↓ Expand ↓

Hexacyclinol–The Data Debate

We’ve noticed some buzz in the blogosphere lately (here, here, here, and here) over a recent Org. Lett. paper (DOI: 10.1021/ol900164a) revisiting hexacyclinol—a natural product that got a lot of attention back in 2006. The new paper was a reminder that James J. La Clair, the controversial figure in the hexacyclinol brouhaha, had said back in 2006 that he was going to duplicate his disputed total synthesis and republish his results with more spectral data.

La Clair joined the discussion about the Org. Lett. paper over at In the Pipeline, where commenters called for him to put the debate to rest by providing additional data. That got us thinking about the role that data plays in putting these kinds of debates to rest. The amount of data that ends up in a publication has a lot to do with what a journal requires, so we decided to learn what different journals look for in characterization and supporting information, and how has that changed with time.

Angewandte Chemie—the journal that published La Clair’s hexacyclinol synthesis—states in its Guidelines for the Preparation of Manuscripts: “The identity and purity of all new compounds must be fully characterized by appropriate analytical methods (e.g. NMR spectroscopy, X-ray crystal structure analysis, elemental analysis, etc.). These data should be given in the Supporting Information in the event that they exceed the scope of the Experimental Section.” Peter Gölitz, the journal’s editor, is away this week, and ACIE’s other editors preferred not to comment on the evolution of this policy in his absence. When we hear from him, we’ll post an update.

UPDATE 3/4/09: We corresponded with Peter Gölitz via email. Three updates from our conversation with Gölitz may be found further down in the text.

We’re also in the process of tracking down paper copies of ACIE issue 1 from 2005, the year in which La Clair’s paper was submitted, and/or issue 1 from 2006, the year it was published. That’s where the journal prints its Guidelines for the Preparation of Manuscripts. We’ll post an update once we have that information.

UPDATE 3/2/09: We’ve obtained ACIE’s Notice to Authors from 2005. The instructions for ACIE communications in 2005 are identical to the most recent guidelines, except that they are missing the “The identity and purity of all new compounds” statement mentioned above. You can read the 2005 Notice to Authors at the link below.

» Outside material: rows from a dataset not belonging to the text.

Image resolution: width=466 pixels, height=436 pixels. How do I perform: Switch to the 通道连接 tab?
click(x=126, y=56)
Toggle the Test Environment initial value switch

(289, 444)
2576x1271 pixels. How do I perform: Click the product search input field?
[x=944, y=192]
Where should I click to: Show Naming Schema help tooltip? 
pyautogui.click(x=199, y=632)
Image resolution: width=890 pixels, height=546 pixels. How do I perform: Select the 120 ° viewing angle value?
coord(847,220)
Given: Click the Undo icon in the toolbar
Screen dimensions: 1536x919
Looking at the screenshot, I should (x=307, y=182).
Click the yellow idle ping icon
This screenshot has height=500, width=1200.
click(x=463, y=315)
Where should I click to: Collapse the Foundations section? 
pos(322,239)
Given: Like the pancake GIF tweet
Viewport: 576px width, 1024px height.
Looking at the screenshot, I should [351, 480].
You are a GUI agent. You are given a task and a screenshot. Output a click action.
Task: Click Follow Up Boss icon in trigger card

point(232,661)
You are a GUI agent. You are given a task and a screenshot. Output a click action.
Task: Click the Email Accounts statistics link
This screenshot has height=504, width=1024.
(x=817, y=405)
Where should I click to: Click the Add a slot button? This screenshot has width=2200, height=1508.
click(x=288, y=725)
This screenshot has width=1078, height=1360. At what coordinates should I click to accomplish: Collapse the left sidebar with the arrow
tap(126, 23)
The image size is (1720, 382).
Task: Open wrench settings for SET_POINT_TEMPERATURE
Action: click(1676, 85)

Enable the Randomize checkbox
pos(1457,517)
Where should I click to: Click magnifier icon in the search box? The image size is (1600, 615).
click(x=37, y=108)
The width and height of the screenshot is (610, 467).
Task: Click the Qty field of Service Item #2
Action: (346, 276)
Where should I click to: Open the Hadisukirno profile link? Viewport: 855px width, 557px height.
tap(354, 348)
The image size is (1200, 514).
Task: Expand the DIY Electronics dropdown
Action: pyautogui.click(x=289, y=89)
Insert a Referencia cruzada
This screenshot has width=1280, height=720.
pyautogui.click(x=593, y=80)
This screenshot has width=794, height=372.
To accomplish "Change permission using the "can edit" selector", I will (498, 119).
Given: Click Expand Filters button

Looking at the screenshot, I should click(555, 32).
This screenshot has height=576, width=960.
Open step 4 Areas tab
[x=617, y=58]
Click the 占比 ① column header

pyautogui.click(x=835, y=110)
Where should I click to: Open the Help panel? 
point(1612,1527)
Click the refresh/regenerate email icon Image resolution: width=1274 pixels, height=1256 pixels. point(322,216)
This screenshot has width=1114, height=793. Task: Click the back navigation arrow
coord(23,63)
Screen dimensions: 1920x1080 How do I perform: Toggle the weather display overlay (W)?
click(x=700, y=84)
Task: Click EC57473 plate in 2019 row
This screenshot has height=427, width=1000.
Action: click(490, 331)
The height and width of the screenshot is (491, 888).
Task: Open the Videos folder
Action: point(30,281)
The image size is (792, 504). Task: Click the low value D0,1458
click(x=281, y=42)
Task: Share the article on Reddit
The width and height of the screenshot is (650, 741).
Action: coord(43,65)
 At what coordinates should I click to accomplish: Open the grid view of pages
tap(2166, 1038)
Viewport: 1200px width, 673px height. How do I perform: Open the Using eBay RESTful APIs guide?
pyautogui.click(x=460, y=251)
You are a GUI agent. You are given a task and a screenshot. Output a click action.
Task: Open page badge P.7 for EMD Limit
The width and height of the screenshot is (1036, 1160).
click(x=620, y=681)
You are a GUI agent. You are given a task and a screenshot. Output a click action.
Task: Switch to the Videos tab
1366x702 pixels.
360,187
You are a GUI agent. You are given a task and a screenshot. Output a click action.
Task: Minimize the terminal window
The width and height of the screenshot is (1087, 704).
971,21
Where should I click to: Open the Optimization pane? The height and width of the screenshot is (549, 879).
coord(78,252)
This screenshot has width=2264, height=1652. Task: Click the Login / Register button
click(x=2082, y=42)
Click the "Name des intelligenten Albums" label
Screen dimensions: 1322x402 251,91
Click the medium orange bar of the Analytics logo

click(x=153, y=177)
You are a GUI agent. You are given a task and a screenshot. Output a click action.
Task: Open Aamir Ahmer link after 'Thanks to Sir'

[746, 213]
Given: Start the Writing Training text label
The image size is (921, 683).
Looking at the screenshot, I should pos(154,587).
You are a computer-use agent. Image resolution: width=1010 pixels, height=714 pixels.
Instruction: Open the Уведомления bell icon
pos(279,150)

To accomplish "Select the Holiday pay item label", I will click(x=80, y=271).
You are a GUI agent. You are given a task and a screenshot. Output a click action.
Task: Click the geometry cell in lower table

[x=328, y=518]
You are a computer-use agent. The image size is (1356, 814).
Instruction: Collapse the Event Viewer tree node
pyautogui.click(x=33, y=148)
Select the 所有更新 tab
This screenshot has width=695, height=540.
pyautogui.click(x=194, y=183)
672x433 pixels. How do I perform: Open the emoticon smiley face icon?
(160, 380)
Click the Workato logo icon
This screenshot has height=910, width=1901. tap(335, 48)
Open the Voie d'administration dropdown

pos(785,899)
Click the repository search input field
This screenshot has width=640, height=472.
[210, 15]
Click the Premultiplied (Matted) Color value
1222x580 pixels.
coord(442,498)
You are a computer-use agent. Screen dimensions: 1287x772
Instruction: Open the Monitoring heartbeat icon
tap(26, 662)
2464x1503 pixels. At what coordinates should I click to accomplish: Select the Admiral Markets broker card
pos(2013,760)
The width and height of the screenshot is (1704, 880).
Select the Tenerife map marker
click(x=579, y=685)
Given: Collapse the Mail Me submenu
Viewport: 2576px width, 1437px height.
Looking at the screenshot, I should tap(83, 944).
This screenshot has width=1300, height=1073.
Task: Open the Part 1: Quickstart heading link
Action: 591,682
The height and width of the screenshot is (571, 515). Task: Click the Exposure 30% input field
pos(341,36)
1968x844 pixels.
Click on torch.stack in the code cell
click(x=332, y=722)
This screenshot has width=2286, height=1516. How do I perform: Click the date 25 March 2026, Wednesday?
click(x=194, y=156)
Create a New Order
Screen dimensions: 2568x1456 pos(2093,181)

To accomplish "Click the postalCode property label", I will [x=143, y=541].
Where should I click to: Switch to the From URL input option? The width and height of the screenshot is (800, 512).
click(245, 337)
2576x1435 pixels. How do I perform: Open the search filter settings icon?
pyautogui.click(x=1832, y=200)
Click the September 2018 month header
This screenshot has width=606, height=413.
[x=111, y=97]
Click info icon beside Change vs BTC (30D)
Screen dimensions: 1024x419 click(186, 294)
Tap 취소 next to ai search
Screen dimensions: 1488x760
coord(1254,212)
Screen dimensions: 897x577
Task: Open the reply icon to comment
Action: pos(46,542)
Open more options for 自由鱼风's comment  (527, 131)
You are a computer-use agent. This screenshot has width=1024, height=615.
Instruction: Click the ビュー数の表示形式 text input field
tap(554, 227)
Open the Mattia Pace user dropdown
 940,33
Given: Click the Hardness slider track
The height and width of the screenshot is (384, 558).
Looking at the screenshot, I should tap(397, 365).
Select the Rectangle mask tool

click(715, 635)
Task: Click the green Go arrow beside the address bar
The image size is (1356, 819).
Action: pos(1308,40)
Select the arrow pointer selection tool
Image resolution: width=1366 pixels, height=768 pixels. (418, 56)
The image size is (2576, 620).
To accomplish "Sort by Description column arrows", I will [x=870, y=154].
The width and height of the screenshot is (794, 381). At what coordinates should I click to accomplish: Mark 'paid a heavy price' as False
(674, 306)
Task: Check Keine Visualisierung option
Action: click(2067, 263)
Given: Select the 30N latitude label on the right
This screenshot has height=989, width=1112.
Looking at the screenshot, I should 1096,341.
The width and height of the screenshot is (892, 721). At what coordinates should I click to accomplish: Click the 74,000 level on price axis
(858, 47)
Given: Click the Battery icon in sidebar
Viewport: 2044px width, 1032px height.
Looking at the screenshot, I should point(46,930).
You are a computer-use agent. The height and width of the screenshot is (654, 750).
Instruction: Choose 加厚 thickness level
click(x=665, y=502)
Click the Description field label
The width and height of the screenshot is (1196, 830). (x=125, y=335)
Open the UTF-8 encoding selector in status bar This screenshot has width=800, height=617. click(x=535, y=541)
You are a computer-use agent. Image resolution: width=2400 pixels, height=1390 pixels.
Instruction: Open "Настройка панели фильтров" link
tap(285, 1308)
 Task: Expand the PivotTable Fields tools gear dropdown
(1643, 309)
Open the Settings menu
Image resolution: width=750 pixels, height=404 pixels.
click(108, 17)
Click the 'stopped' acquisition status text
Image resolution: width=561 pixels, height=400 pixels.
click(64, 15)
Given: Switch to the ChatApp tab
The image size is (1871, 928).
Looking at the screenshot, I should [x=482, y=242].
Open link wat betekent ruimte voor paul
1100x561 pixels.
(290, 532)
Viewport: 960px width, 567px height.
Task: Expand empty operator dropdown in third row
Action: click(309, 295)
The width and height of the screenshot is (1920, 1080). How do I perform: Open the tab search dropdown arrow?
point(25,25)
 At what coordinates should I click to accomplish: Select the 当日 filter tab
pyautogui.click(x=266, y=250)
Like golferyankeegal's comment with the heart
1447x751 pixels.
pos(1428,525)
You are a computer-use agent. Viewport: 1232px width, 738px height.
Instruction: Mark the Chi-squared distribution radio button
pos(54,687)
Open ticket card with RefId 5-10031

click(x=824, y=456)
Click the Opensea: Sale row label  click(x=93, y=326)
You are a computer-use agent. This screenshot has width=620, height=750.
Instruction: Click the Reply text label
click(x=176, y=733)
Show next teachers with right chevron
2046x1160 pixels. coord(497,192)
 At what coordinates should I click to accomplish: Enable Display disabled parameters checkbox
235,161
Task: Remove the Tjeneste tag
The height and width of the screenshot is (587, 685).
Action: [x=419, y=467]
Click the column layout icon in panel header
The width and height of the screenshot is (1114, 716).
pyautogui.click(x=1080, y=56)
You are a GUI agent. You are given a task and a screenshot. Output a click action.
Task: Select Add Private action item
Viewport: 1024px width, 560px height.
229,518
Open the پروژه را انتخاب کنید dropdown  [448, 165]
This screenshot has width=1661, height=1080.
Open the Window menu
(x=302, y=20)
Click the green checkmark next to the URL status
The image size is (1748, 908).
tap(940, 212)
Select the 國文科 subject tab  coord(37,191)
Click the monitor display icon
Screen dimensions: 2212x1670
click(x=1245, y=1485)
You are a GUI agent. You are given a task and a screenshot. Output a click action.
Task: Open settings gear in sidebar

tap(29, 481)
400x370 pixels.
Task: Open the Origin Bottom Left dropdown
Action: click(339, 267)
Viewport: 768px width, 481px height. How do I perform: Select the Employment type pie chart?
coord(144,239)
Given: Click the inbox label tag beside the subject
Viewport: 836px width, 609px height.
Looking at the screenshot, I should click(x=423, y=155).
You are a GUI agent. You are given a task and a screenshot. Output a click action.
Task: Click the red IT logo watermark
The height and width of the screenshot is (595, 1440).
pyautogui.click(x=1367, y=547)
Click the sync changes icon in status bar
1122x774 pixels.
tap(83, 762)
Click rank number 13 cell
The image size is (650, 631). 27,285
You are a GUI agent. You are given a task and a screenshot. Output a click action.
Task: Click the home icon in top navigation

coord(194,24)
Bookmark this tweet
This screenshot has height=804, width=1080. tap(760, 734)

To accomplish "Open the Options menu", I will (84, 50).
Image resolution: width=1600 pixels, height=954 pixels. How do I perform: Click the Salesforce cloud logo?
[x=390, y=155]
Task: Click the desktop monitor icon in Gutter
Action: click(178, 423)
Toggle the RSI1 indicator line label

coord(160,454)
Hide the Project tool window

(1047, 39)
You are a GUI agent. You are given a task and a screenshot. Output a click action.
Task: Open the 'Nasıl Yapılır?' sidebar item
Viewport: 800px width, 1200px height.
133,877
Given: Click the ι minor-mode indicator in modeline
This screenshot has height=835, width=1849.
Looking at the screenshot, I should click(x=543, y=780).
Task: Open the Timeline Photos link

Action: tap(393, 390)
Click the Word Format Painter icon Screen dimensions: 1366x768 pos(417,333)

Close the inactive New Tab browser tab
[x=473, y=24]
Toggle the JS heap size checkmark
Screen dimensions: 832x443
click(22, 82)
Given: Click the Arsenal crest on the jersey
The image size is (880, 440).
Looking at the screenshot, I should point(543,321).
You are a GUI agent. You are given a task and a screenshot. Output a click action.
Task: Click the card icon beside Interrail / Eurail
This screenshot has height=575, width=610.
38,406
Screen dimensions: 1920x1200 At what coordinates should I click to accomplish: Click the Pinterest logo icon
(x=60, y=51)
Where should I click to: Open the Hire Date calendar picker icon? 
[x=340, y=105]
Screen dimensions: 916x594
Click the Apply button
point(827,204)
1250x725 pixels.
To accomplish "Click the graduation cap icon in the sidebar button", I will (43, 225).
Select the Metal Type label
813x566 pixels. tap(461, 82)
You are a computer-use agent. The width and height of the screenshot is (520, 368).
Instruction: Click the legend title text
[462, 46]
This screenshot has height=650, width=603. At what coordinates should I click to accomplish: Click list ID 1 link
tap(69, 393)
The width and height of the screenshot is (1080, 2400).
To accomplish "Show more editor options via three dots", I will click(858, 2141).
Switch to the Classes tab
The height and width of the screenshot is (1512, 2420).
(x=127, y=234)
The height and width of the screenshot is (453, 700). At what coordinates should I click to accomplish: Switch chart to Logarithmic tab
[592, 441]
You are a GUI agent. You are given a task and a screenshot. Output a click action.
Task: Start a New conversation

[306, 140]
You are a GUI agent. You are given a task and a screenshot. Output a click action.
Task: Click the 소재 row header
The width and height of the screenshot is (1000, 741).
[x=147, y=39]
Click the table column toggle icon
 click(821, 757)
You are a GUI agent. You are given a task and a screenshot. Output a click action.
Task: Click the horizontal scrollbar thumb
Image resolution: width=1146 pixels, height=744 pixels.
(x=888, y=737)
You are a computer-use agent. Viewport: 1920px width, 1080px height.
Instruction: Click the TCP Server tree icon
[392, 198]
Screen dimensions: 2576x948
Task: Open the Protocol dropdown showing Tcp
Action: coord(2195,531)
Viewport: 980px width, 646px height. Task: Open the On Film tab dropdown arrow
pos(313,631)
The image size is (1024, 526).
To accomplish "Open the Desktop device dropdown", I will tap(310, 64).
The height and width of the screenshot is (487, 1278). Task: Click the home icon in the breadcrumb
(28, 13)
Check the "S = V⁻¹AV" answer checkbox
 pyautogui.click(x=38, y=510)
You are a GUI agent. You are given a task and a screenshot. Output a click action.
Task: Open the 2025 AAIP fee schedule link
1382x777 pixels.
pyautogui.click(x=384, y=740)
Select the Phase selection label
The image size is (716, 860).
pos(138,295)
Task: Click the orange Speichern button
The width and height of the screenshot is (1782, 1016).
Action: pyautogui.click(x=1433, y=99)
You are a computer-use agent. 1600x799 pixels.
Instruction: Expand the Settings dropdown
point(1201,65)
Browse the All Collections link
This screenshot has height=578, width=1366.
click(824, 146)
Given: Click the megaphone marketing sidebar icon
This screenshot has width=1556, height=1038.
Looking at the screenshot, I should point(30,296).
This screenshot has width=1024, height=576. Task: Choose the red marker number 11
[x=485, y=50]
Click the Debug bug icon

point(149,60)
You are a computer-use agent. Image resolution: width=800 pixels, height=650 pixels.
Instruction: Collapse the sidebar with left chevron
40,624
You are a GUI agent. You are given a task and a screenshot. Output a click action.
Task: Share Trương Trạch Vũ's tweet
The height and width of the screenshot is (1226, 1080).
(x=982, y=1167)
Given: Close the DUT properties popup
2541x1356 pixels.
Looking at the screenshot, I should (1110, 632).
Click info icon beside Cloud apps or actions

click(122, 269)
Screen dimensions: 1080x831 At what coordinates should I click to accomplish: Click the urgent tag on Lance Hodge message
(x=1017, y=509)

supporting-material-requirements-2005-angew.pdf

Peter Stang, Editor of JACS, tells us, “We look for a body of information that fully supports the claims made, and that information depends on the field.” That guiding philosophy hasn’t changed with time, but the particulars have evolved. For instance, when high-resolution mass spectrometry became widely available, it gradually became understood that it would be the new standard for the characterization of the mass of new compounds, Stang says.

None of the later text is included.